- Written problem -
Reproduce the listing verbatim from the line containing "At what coordinates should I click to accomplish: Click" through the line containing "[x=180, y=244]", including both of those lines.

- Records shown -
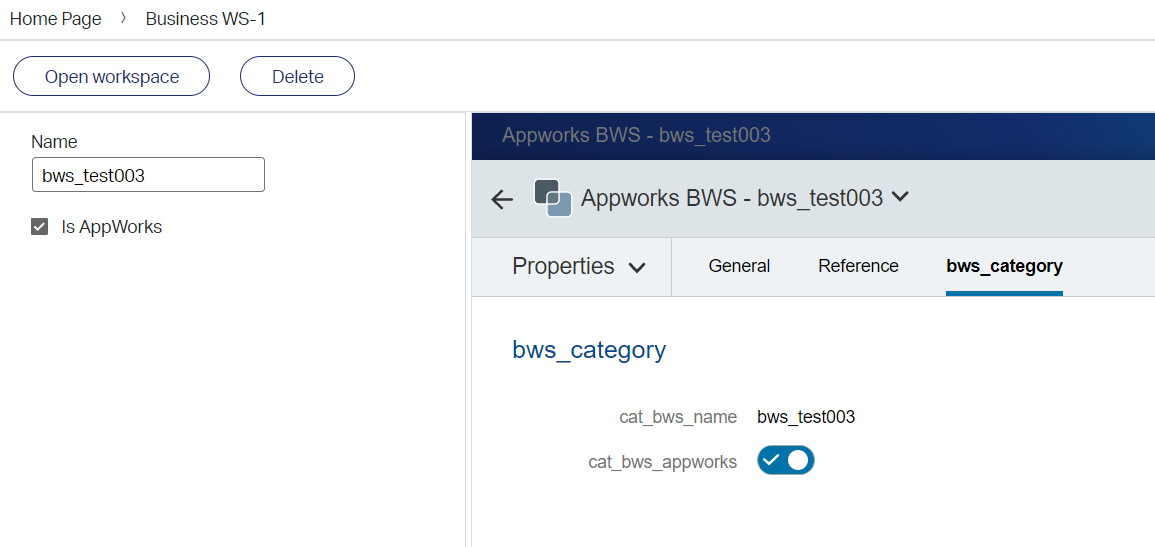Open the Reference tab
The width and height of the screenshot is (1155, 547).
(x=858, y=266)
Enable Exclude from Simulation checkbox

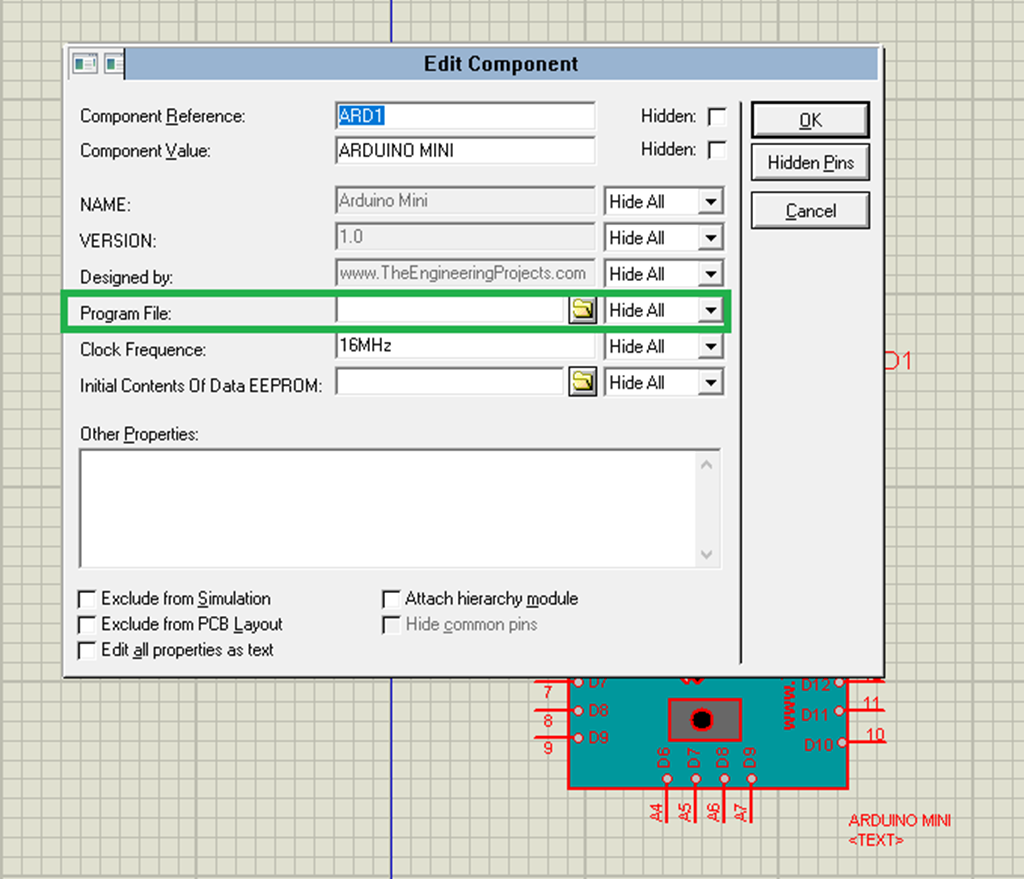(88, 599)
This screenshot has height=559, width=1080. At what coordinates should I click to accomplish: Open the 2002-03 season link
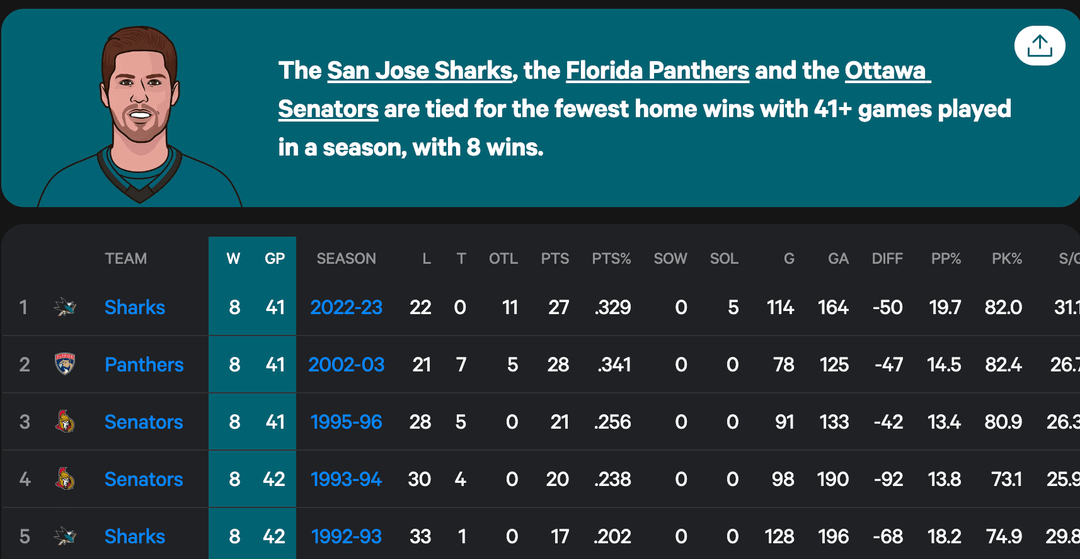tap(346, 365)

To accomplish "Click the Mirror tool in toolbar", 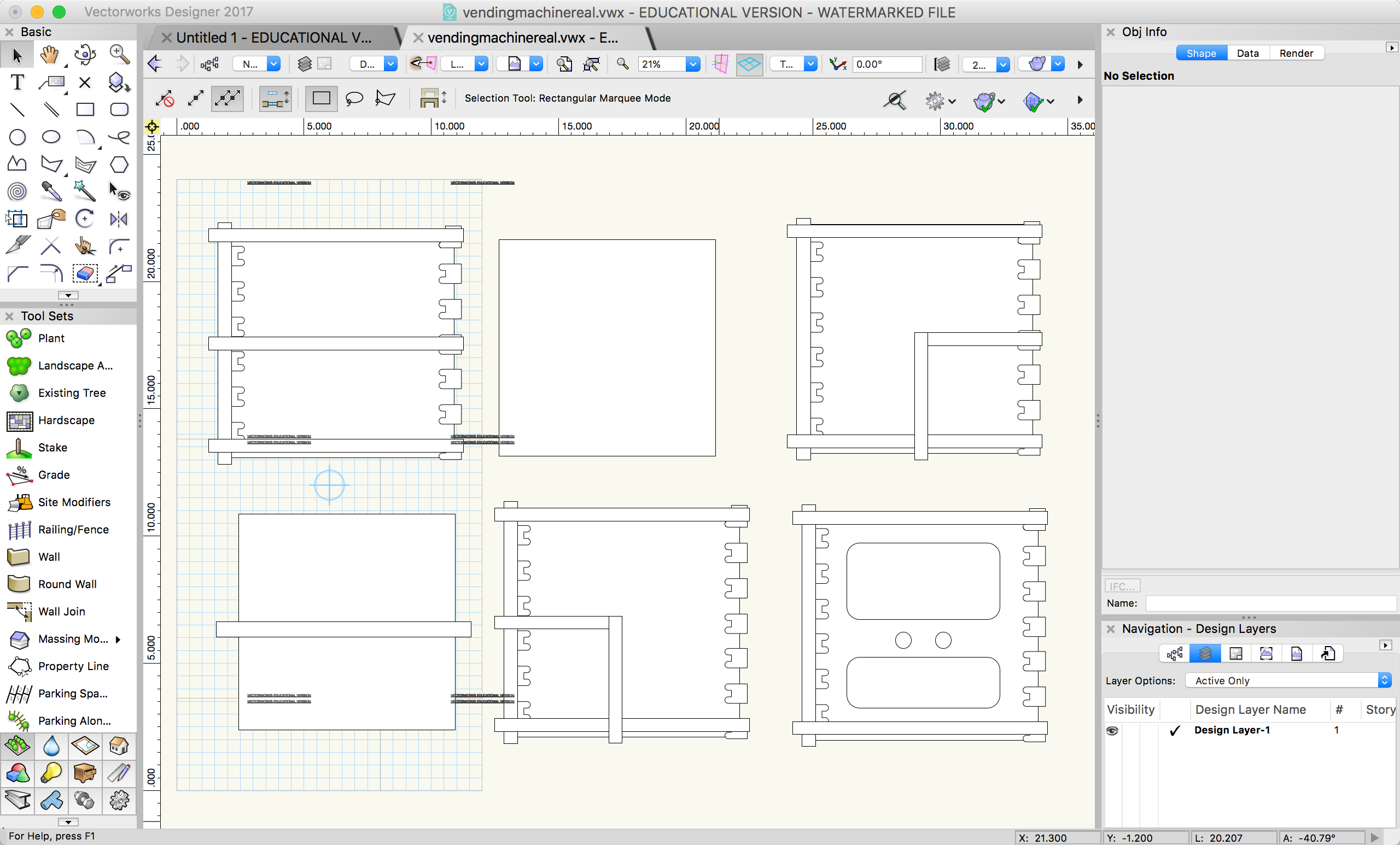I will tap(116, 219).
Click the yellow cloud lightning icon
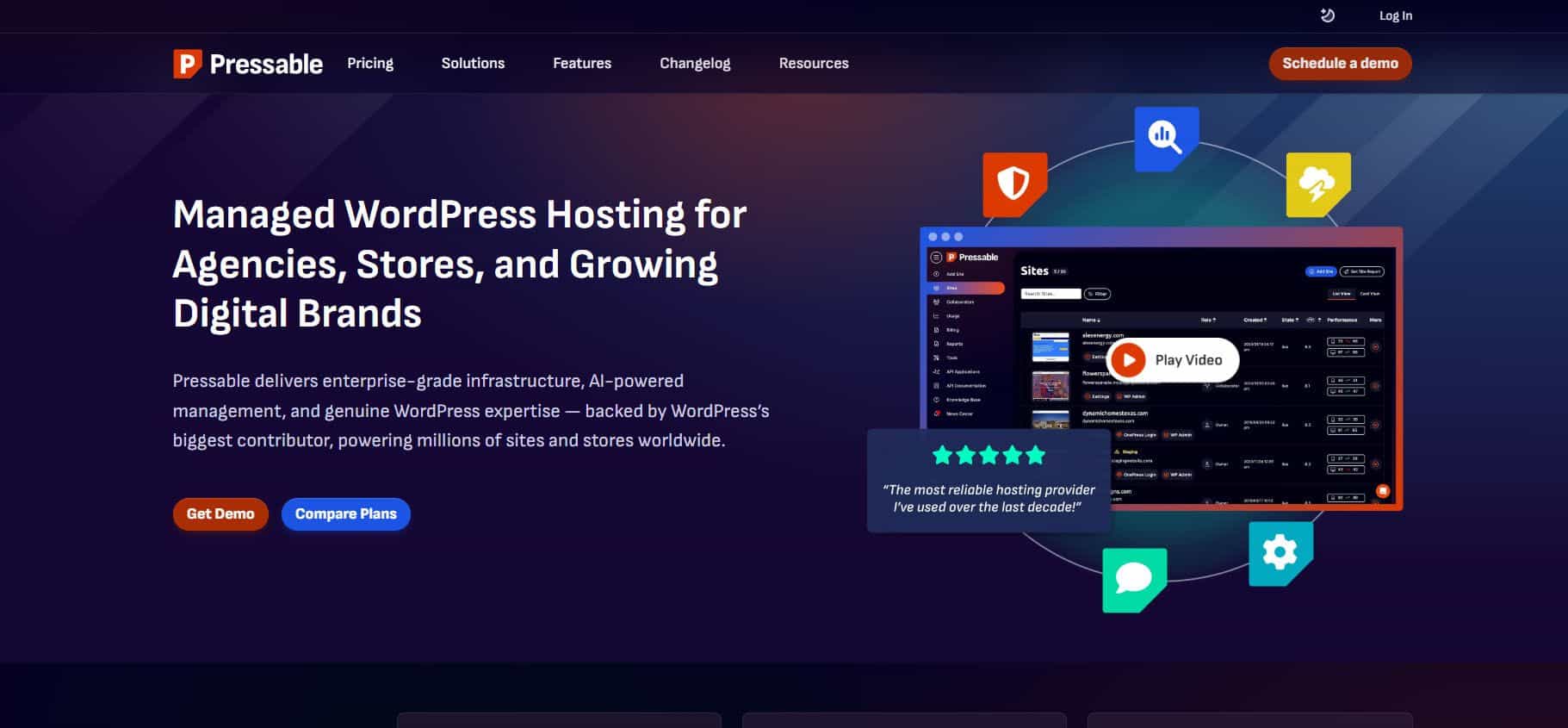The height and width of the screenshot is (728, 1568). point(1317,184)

---

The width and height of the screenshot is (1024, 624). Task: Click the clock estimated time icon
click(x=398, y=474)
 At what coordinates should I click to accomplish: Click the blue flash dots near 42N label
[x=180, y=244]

- Completed exercise -
 At what coordinates should I click to accomplish: Click the blue flash dots near 42N label
[x=180, y=244]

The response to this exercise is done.